Problem description: For the records that follow, give the number of lines containing the word "Given", with no added text.

Stored data:
━━━
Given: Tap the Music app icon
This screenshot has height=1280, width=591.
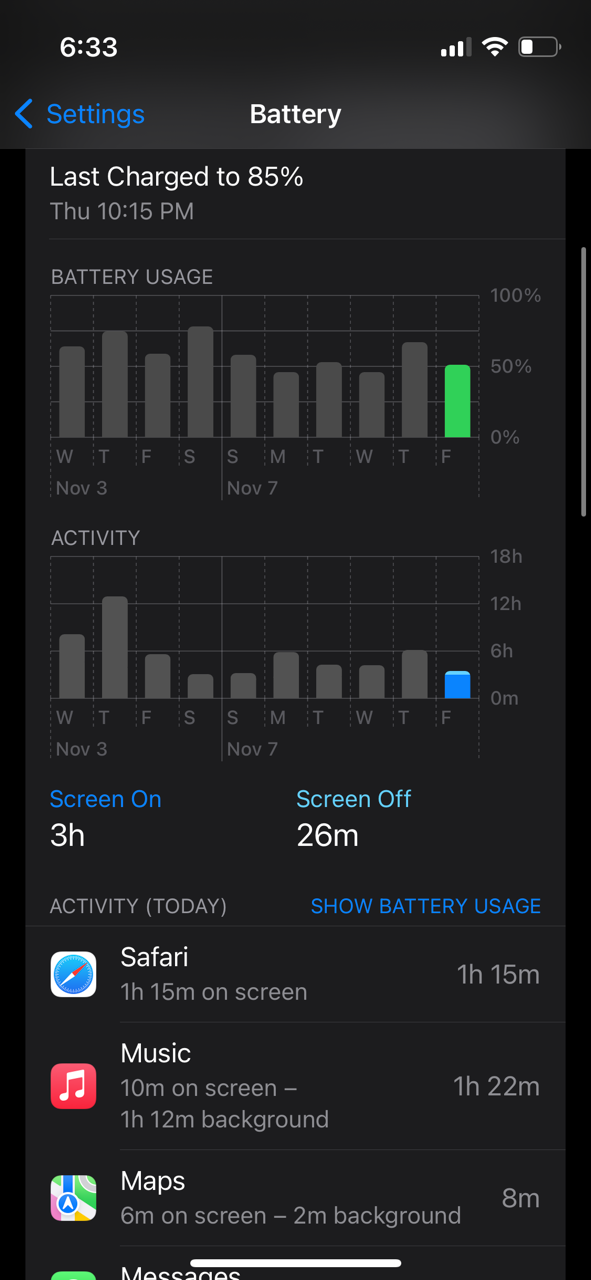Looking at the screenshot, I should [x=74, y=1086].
━━━
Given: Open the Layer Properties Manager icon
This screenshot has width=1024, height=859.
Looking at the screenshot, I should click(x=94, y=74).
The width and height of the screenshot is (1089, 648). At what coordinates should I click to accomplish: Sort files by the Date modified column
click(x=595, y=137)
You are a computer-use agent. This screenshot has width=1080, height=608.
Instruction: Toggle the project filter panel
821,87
━━━
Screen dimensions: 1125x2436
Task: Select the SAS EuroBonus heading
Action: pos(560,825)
━━━
Worked solution: 2